Tres expresiones afrodescendientes con estatus muy distintos dentro del imaginario dominicano.

Estas tradiciones merecen algo más que celebración: merecen análisis, contexto y una conversación que produzca resultados claros.

¿Cuál herencia afrodescendiente merece ser llamada dominicana y cuál no? La disputa tiene tres protagonistas: los Congos de Villa Mella, los Guloyas de San Pedro de Macorís y el Gagá de los bateyes. Las tres tradiciones son afrodescendientes. Las tres llevan generaciones en suelo dominicano. Las tres han sido estudiadas por antropólogos, folcloristas e historiadores. Y sin embargo su estatus dentro del imaginario nacional es radicalmente distinto, lo que revela menos sobre las tradiciones en sí y más sobre los criterios con que la sociedad dominicana decide qué pertenece y qué no.
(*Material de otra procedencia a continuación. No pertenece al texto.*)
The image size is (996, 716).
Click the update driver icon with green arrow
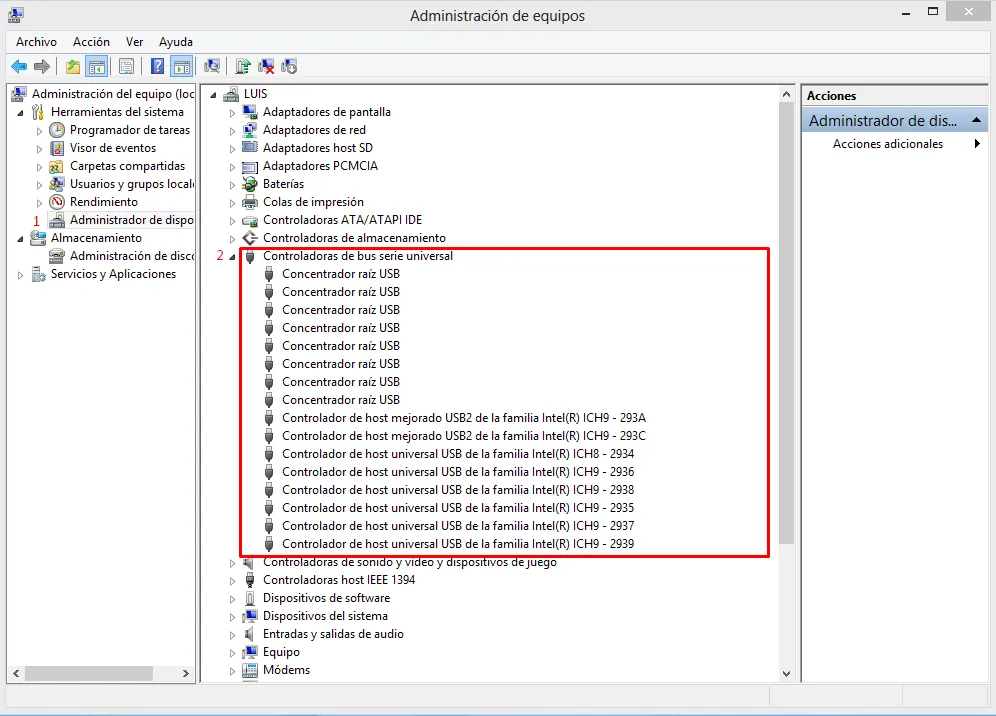244,67
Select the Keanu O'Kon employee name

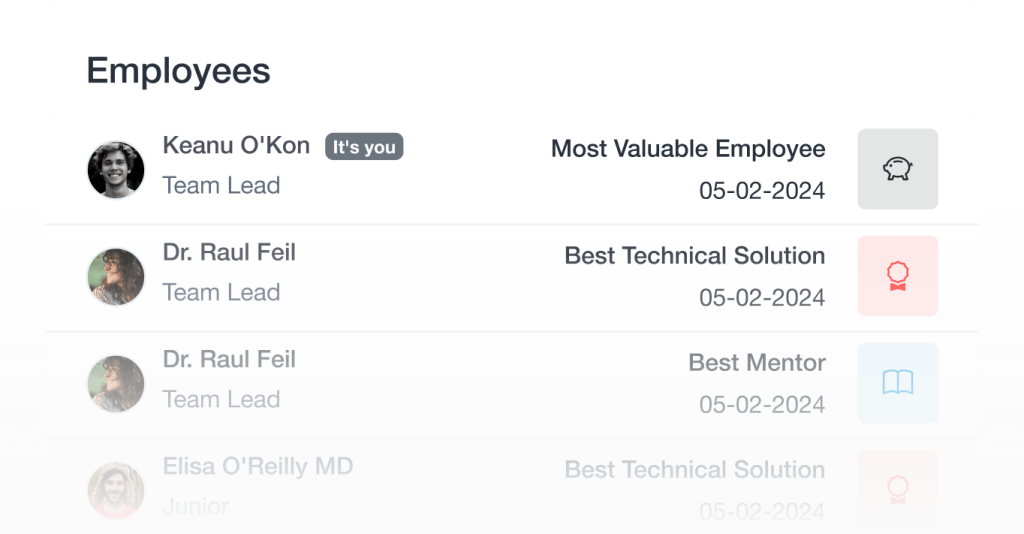(x=236, y=146)
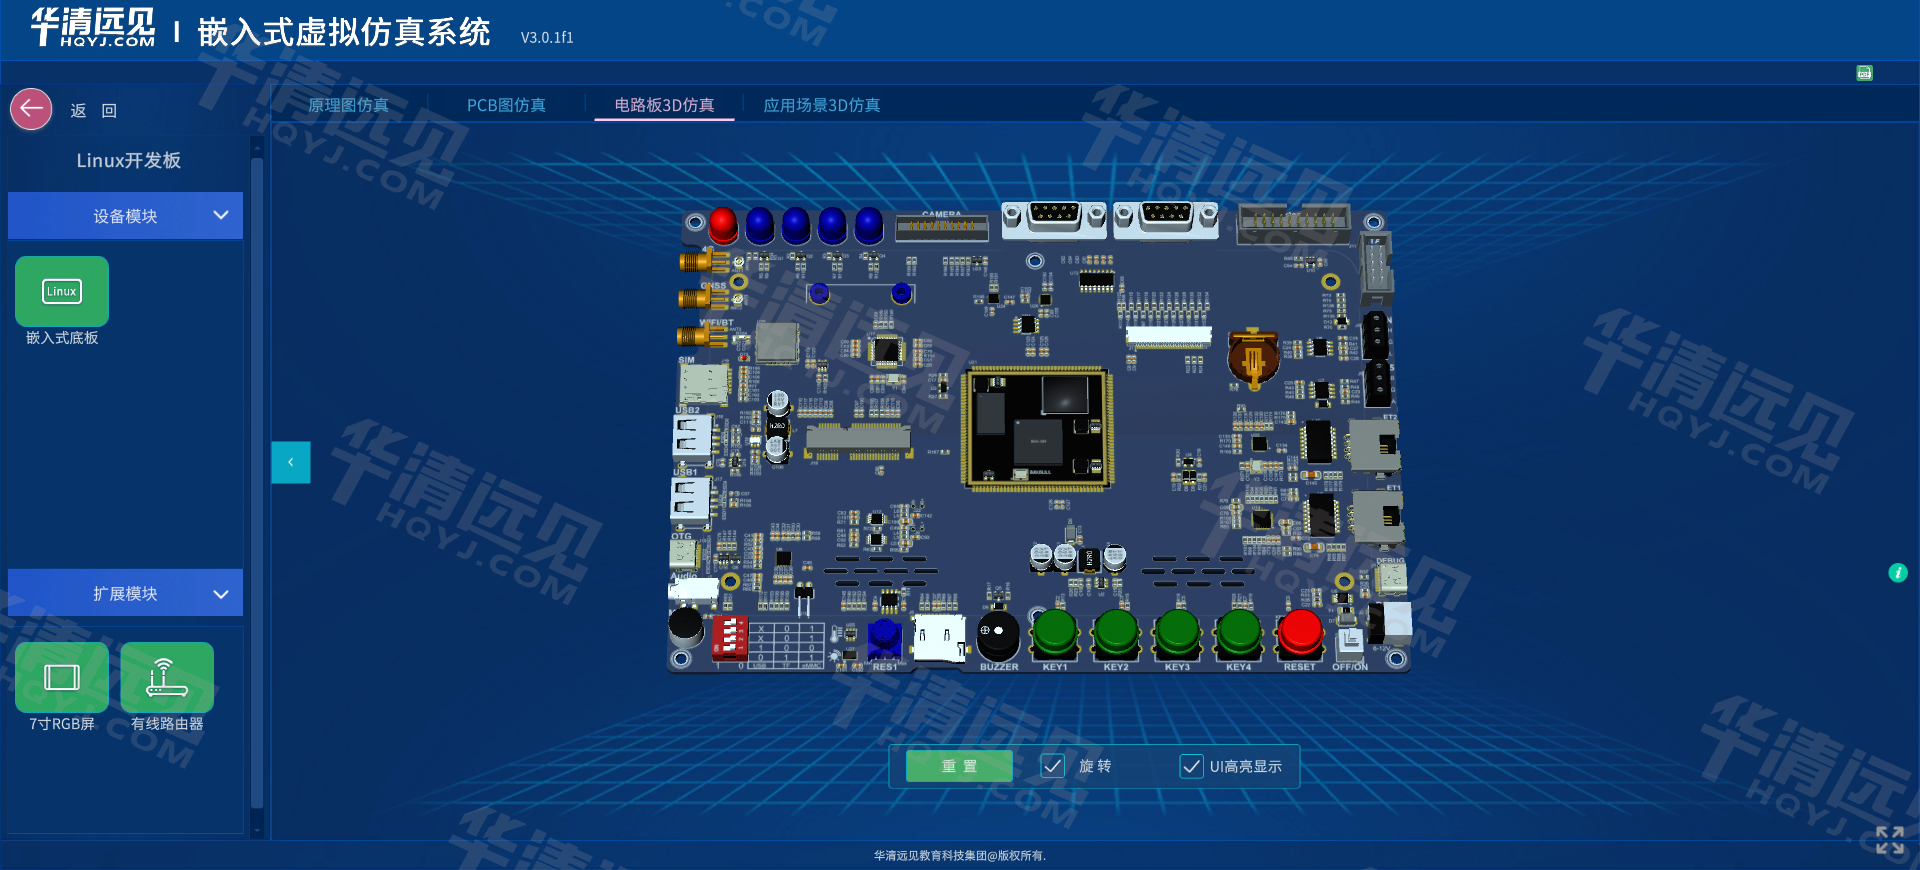Viewport: 1920px width, 870px height.
Task: Toggle fullscreen with the expand icon
Action: click(1889, 840)
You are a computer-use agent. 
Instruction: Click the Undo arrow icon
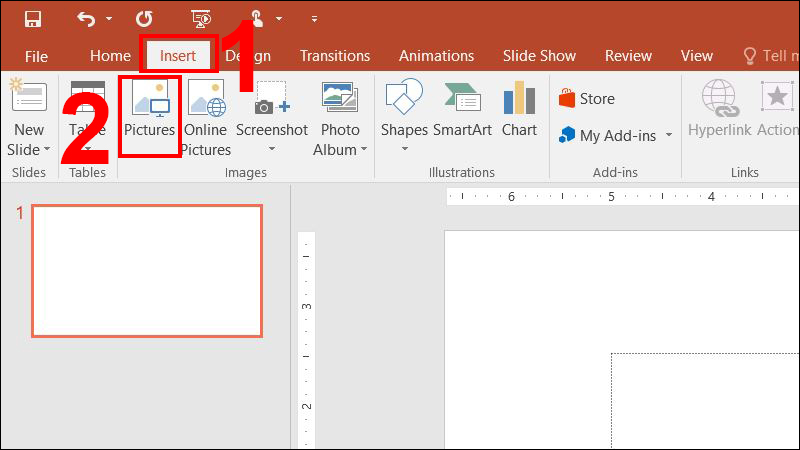(87, 19)
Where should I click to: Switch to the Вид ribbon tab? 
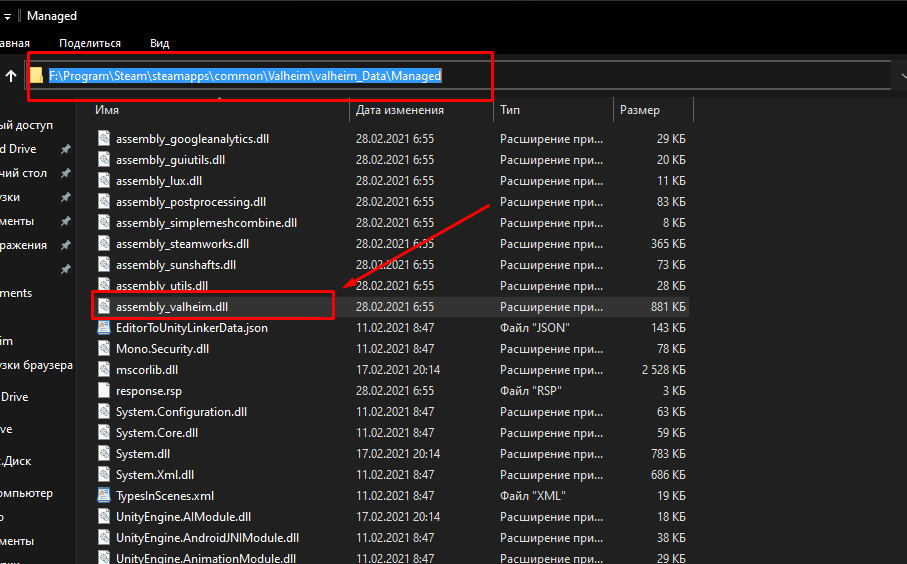click(x=159, y=43)
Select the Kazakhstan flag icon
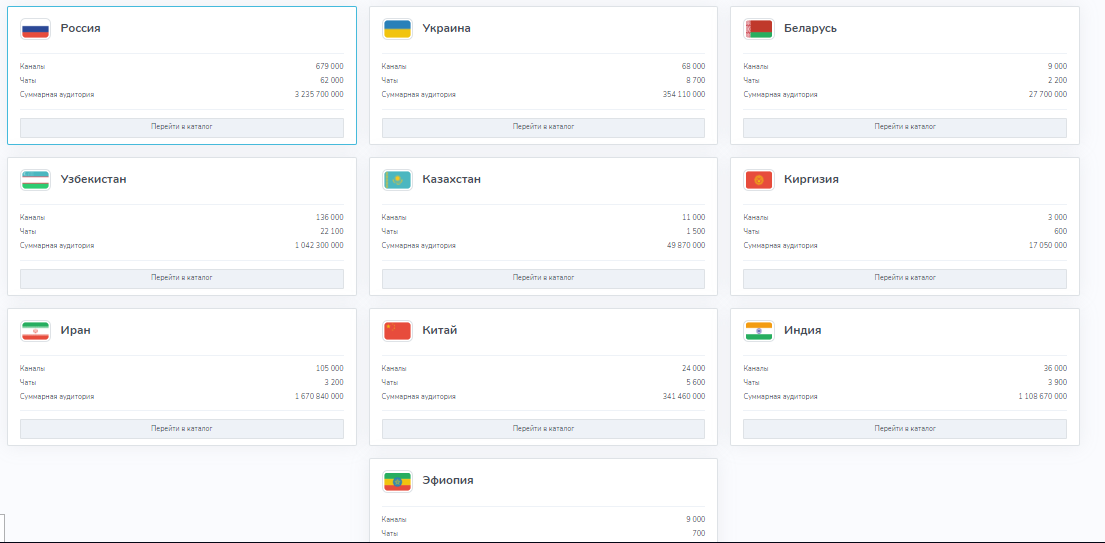This screenshot has height=543, width=1105. pyautogui.click(x=397, y=180)
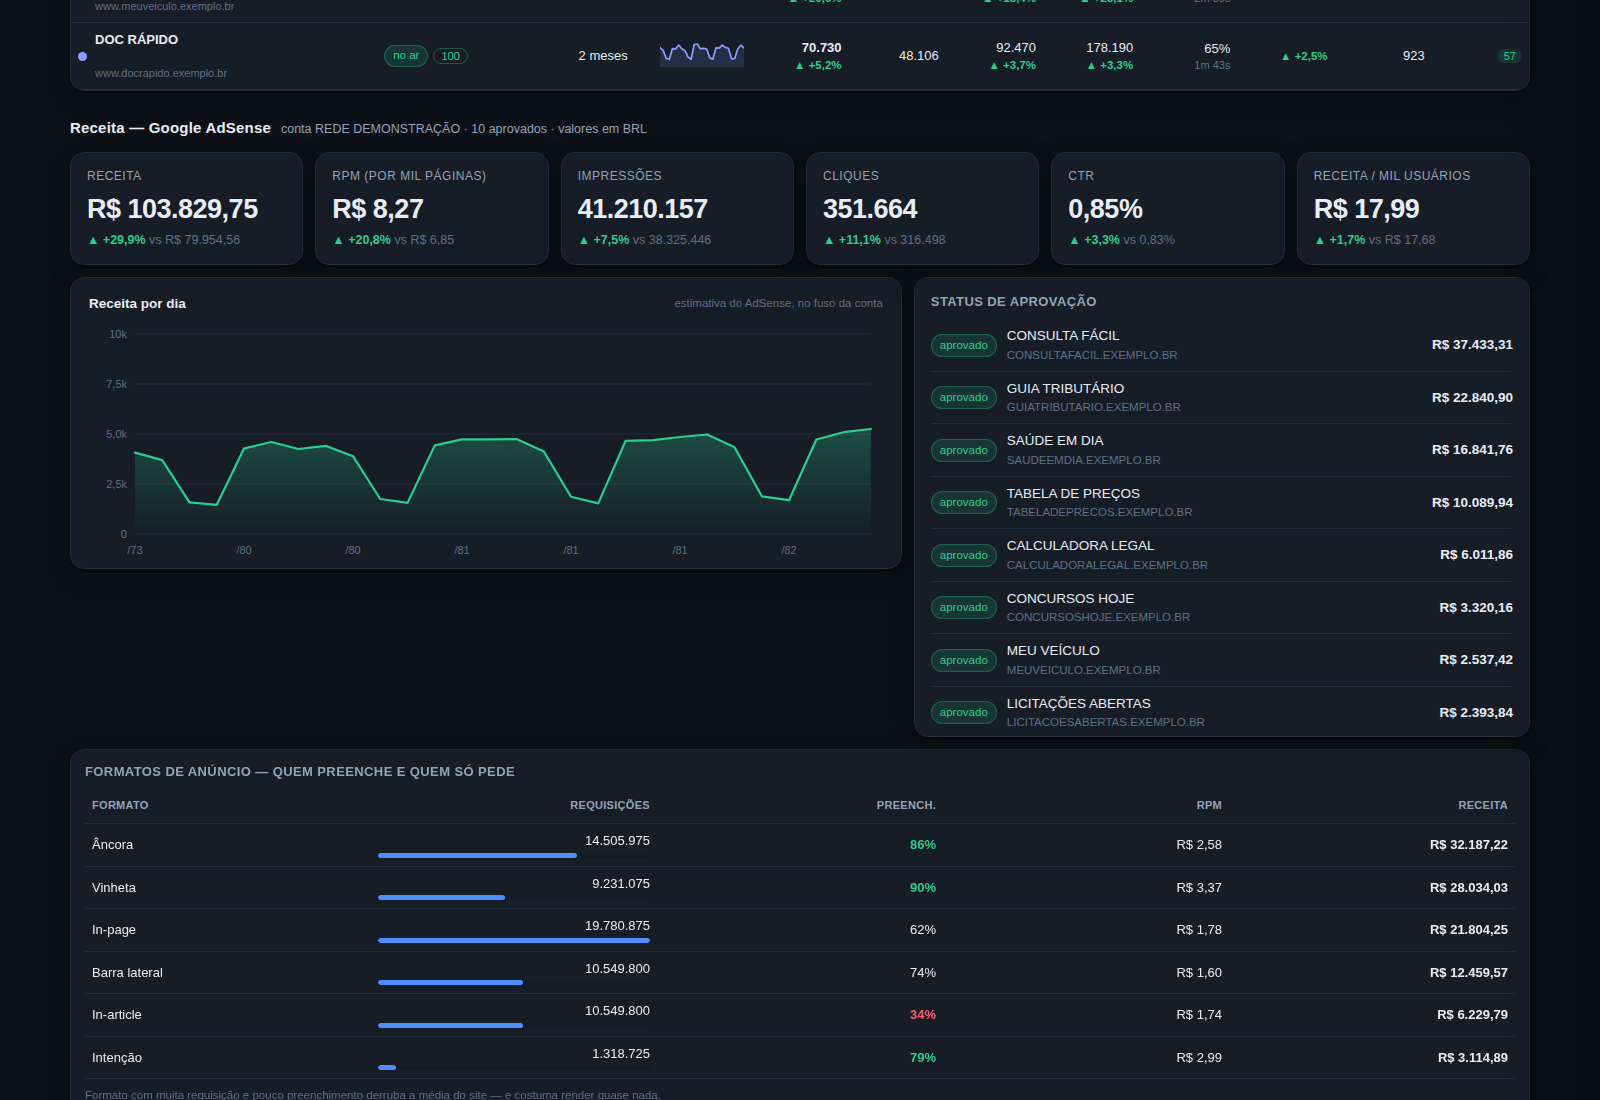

El debate en sí mismo gira en torno al origen del Gagá: con tan solo mencionarlo se genera la discusión, priman las interpretaciones propias y las premisas no concluyentes. El conflicto no es cultural, es más bien identitario.

Explorar estas tradiciones permite contrastarlas y mirar más allá de esa lógica invertida que se ha apoderado del discurso. Saber sus orígenes y su naturaleza orienta y permite asumir posiciones más justas sobre lo que realmente somos, lo que en realidad nos pertenece.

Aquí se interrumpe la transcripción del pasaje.